Crip Time in the Library

Respecting the many ways people with disabilities may experience time

May 1, 2025

Brea McQueen's headshot

At this point in the year, almost everyone on campus seems to be thinking about the end of the term. But this span of time doesn’t necessarily look or feel the same to everyone. Some of us who have disabilities move through time a little differently, experiencing it as particularly nebulous and abstract.

I am open with students about my disabilities, especially as an academic with ADHD. I want students to feel comfortable talking with me about their challenges, and I want to show them that there isn’t one correct way to study, manage time, or succeed.

The phrase crip time, coined by scholar and author Alison Kafer, acknowledges that folks with disabilities may experience spans of time in nonlinear ways that don’t align with the normative, societal understanding of time.

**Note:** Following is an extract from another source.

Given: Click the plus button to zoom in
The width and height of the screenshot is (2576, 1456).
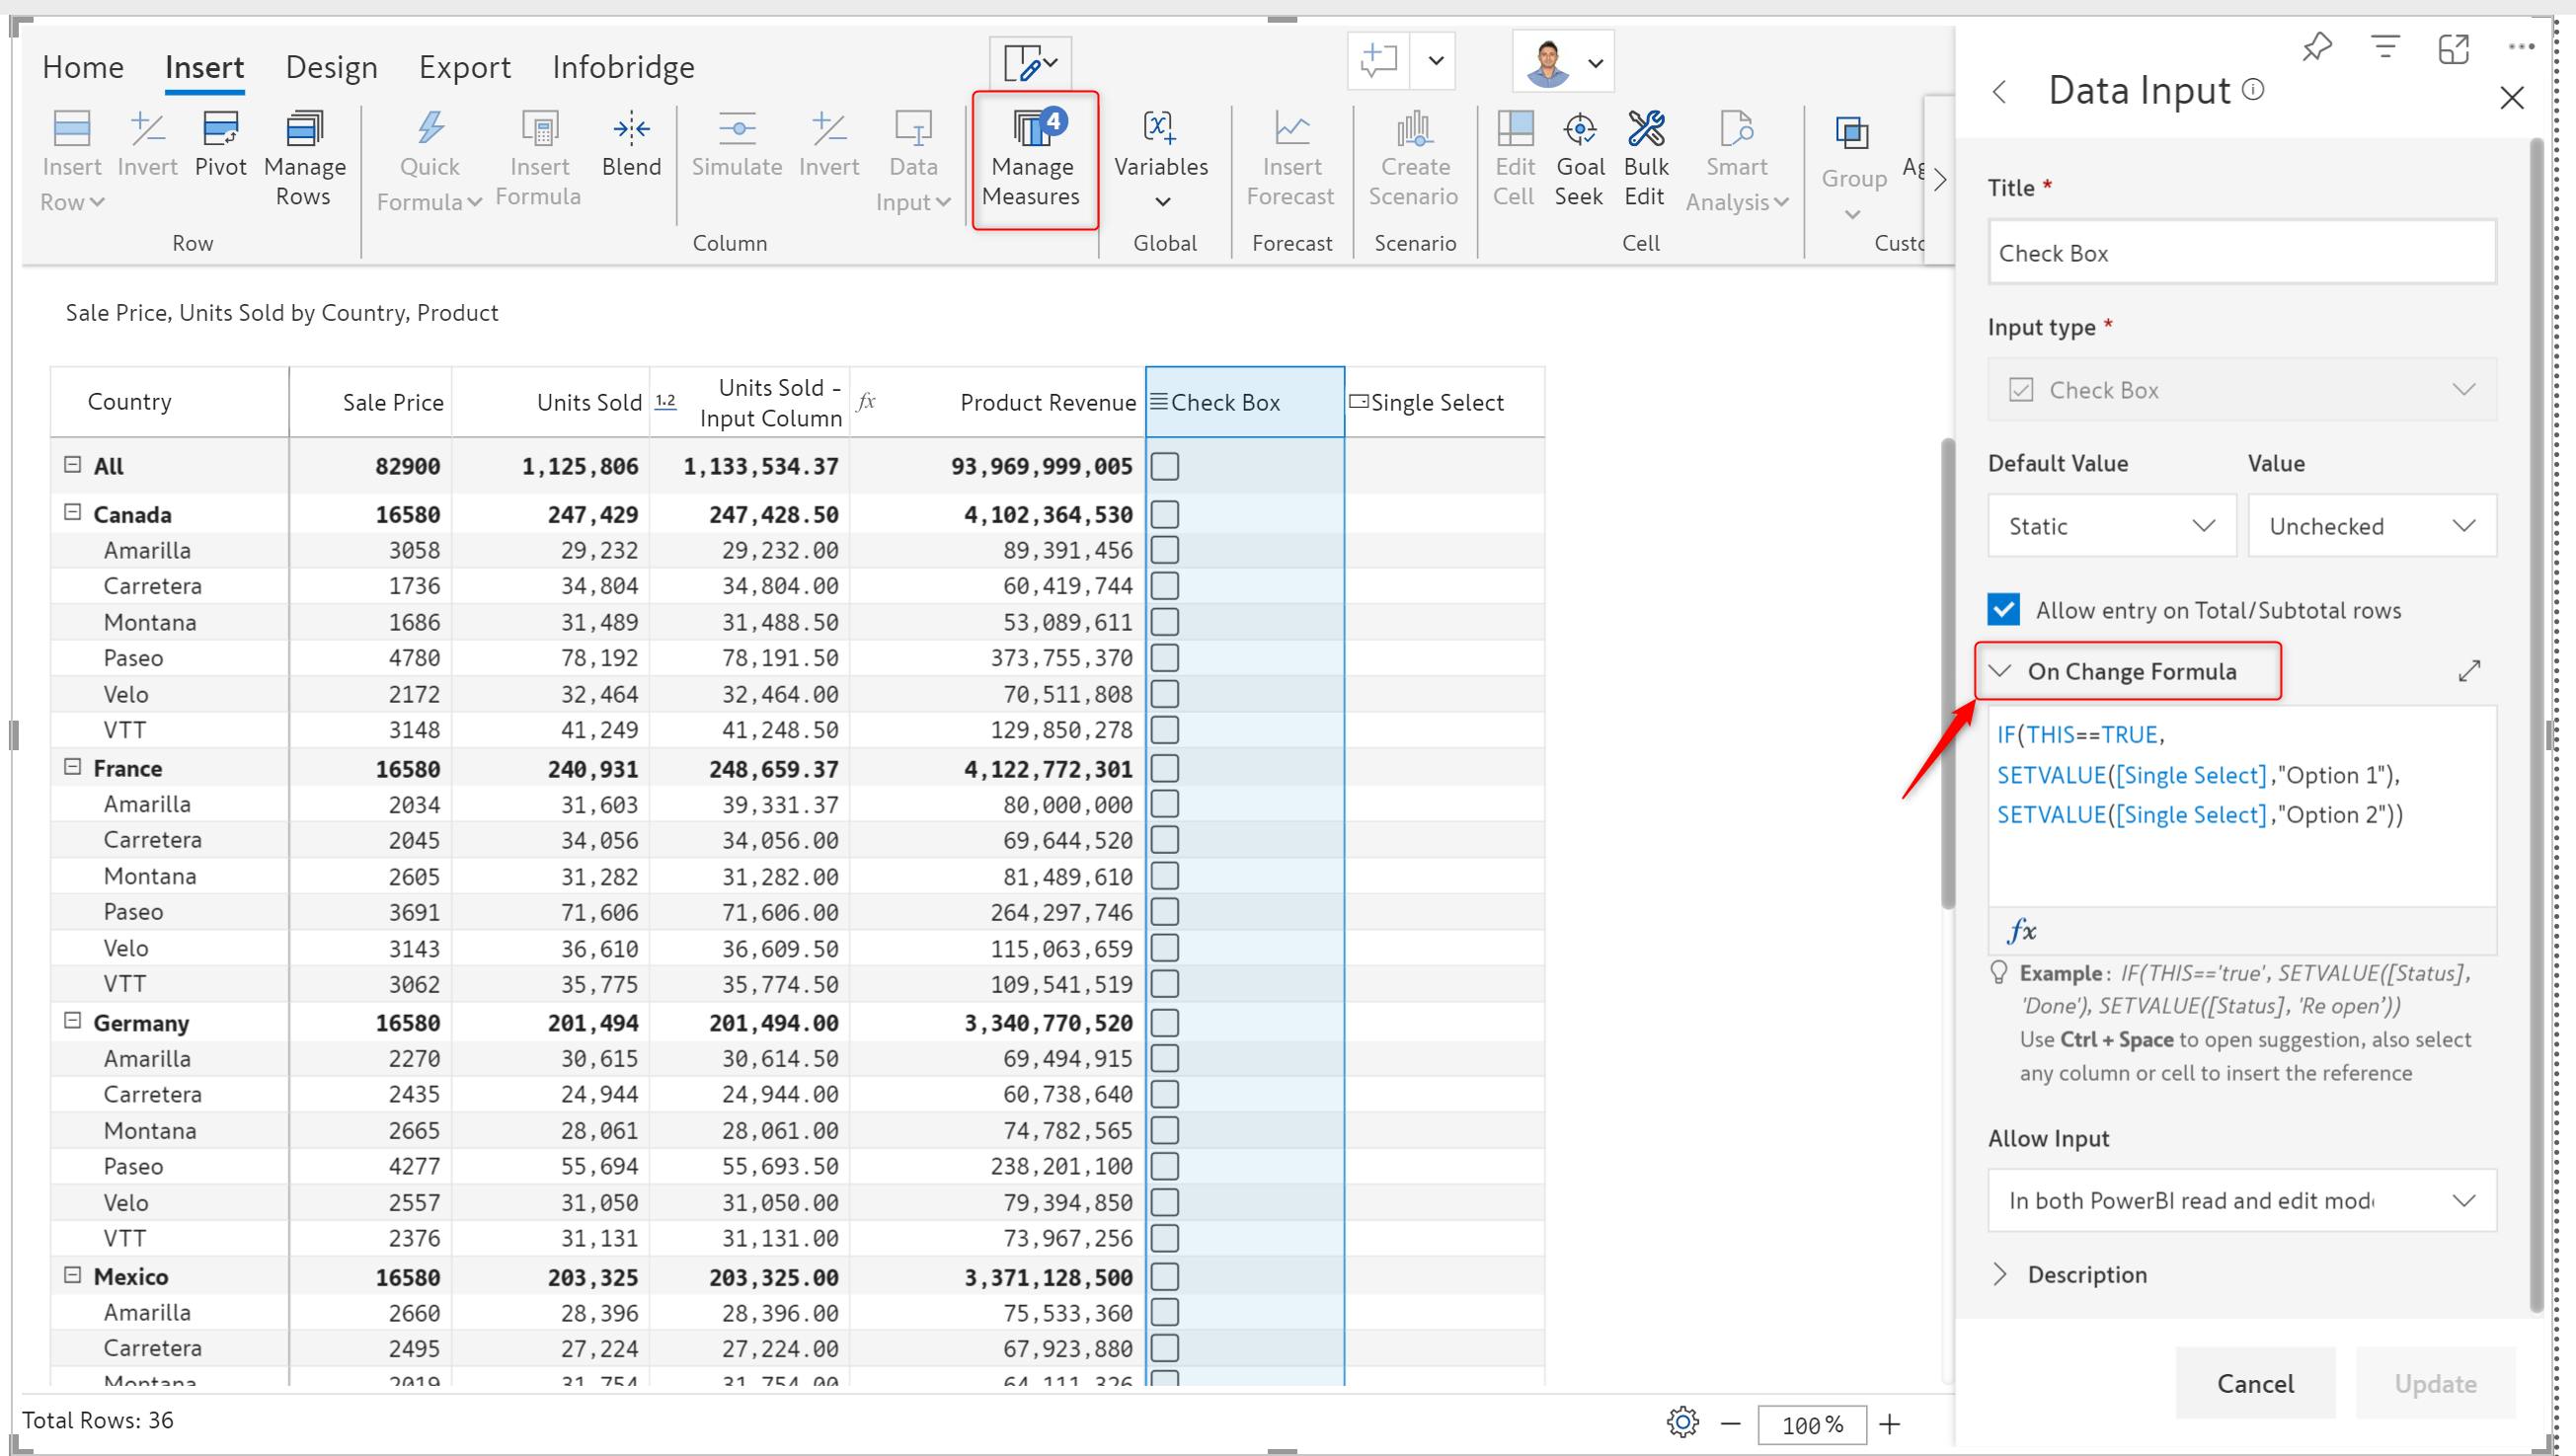Looking at the screenshot, I should [1889, 1424].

As an example, crip time can be seen in time blindness for folks with ADHD, who are often running late for—or losing track of time during—an activity. Time blindness can also mean feeling stuck in waiting mode, unable to start tasks if another is coming up later.

Crip time can also describe the unpredictable or frequent sick days that folks with chronic pain or fatigue may need, as well as the schooling, careers, and passions put on pause by folks who have spent weeks, months, or years receiving medical treatment or waiting for diagnoses.

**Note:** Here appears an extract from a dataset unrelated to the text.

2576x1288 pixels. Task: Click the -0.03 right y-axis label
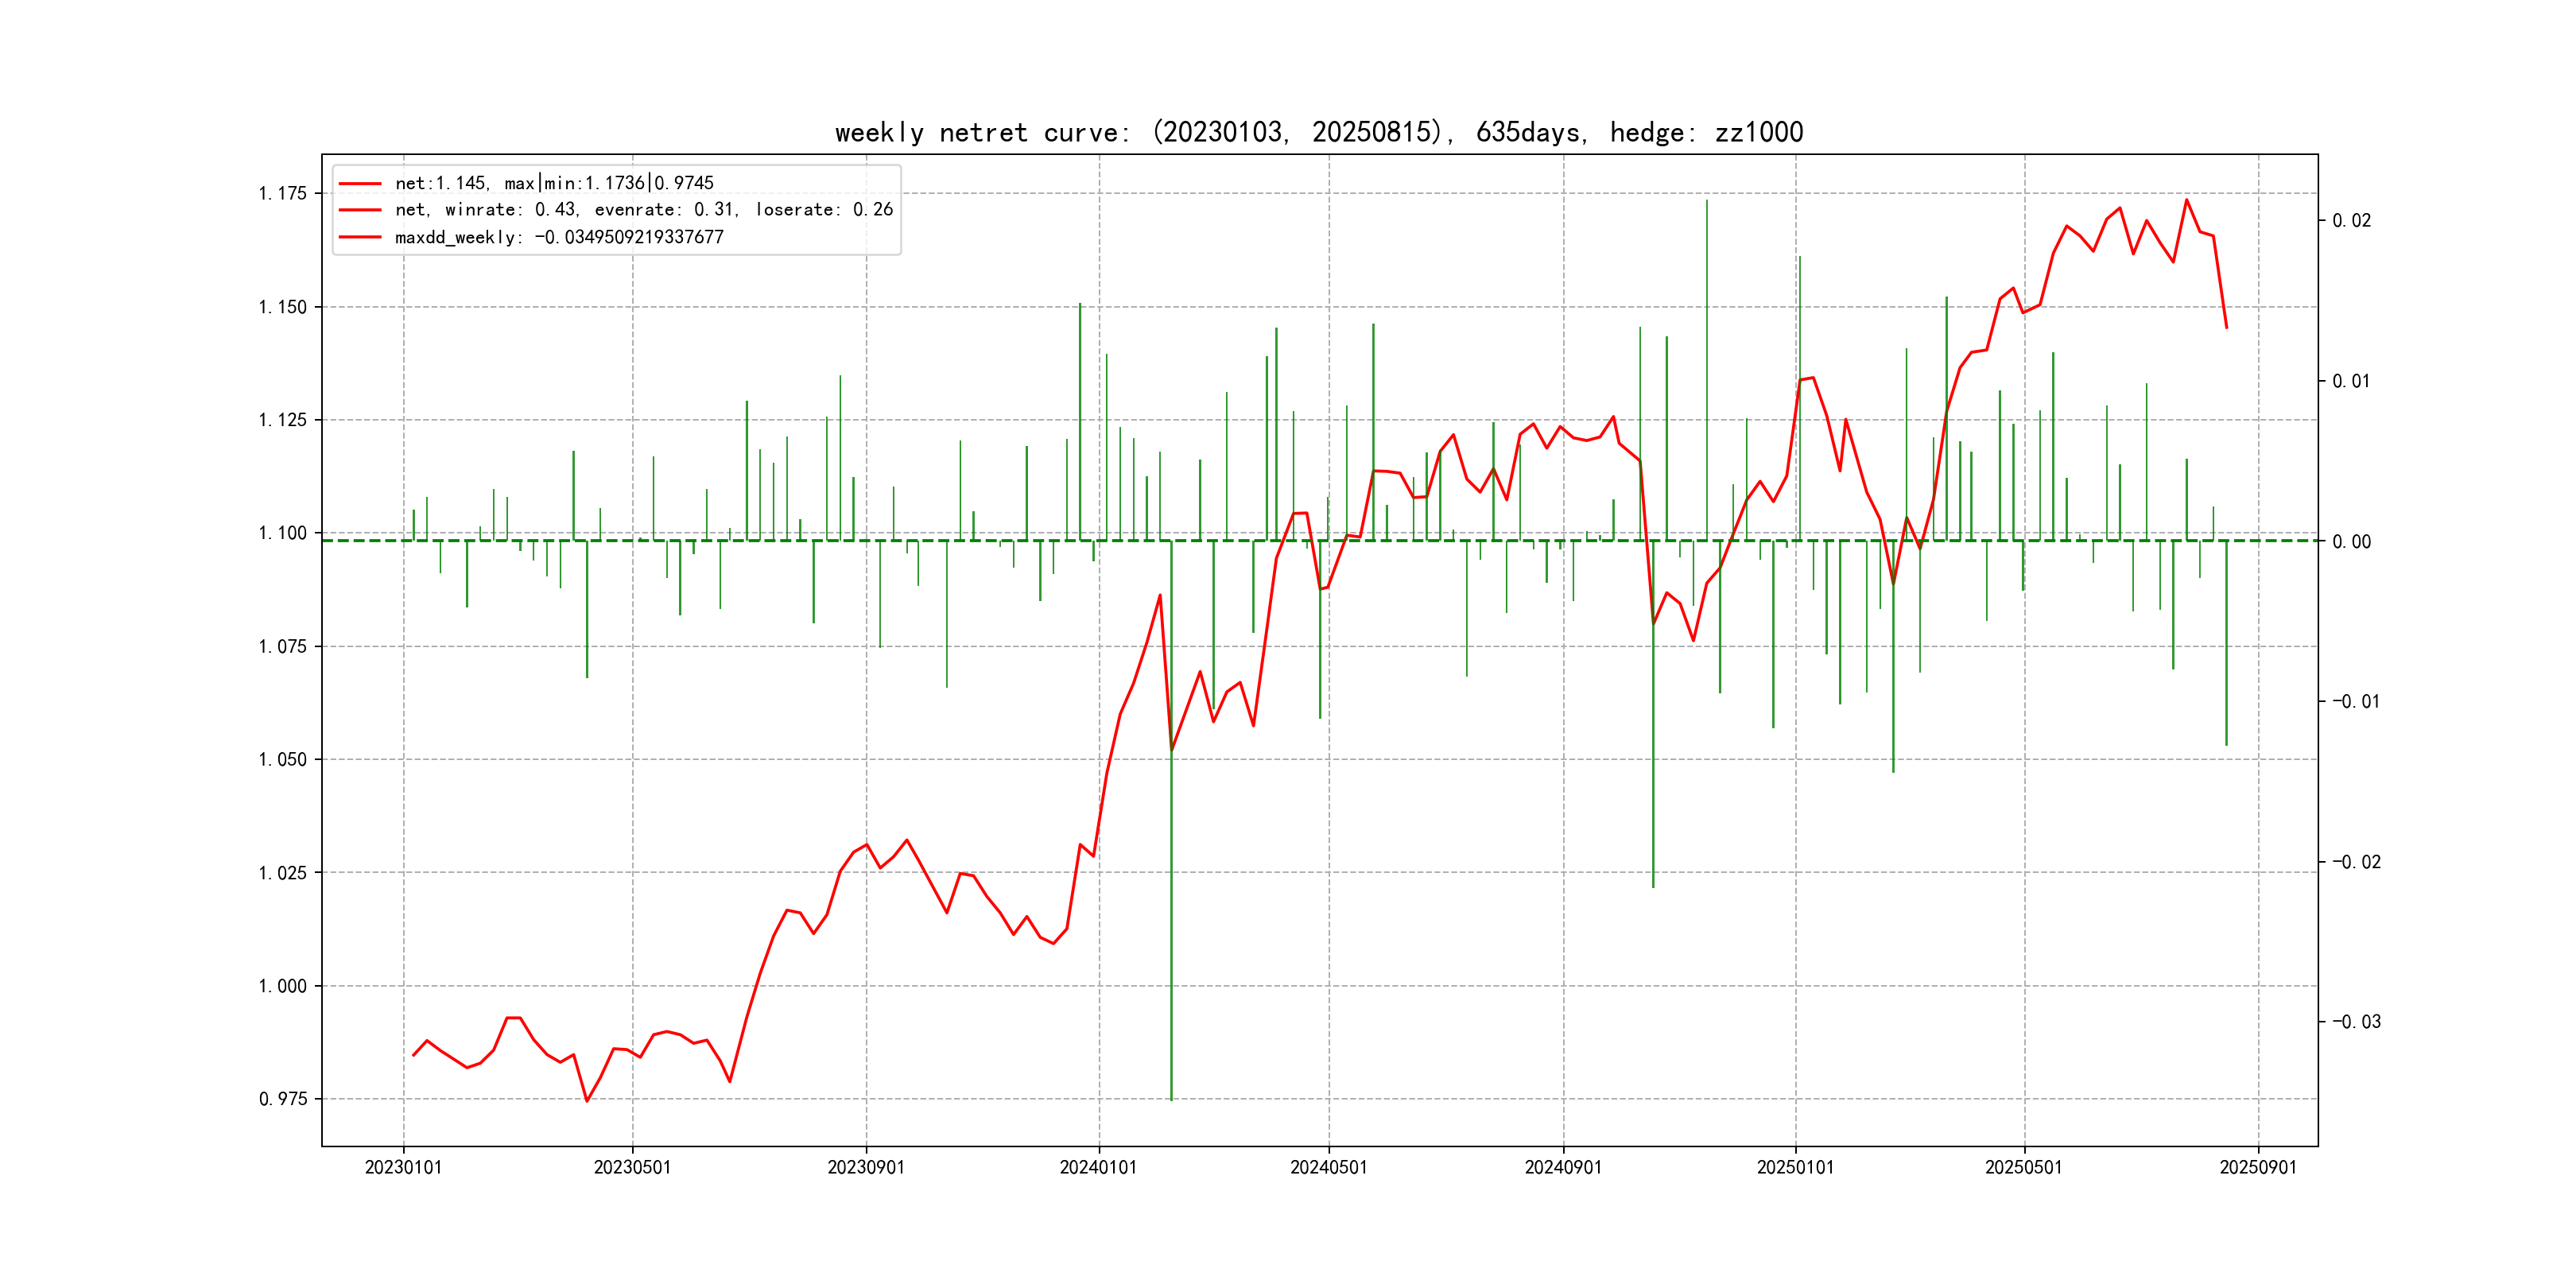coord(2356,1021)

Understanding crip time allows us to see how normative standards of time can be inaccessible to many people with disabilities. For workers in academic libraries, inaccessible expectations of time can include the strict structure of the 9-to-5 workday, rigid tenure and promotion timelines, expectations of committees’ output, the pace of scholarly publishing, and even the structure of instructional sessions.

Normative standards of time can be inaccessible to many people with disabilities.

In the common one-shot instruction model, for example, librarians try to instruct students in the tools they need to be skillful researchers and understand fundamental concepts of information literacy in one session. This model is less than optimal for anyone experiencing crip time.

When I am designing my instruction sessions, I aim to combat the prevalence of chrononormativity and create more accessibility by building in flexibility and forgiveness. This can include the following:

  • Short, frequent breaks to let students catch up if they need time to process the information—and to also let me take a breather.
  • Supplemental digital materials or printed handouts that walk students through the content if they are unable to attend because of an illness or need to engage with the information in multiple ways or multiple times.
  • One-on-one appointment options, allowing students to work with me in the moment and at the speed that’s best for them.

When we acknowledge time’s relationship to productivity and capitalism, and the impact on individuals of what social scientist Ulrike Felt calls chronopolitics—the politics of time governing academic knowledge generation, epistemic entities, and academic lives and careers—accessibility is even more critical.

Chrononormative frameworks ensure that only people who are nondisabled have the greatest opportunity to succeed. By continuing to prioritize strict timelines over inquiry and exploration at one’s own pace, we further eliminate space for those who, while just as skilled and talented as their peers without disabilities, must operate with the disadvantage of crip time.

We need to openly discuss, explore, and understand the different ways people experience time and how their experience impacts their access to information, services, and working environments. When we understand these experiences and create flexibility in response, everyone can succeed.

Adapted from “Crip Time in the Academic Library” (Choice: Toward Inclusive Excellence blog, July 10, 2024).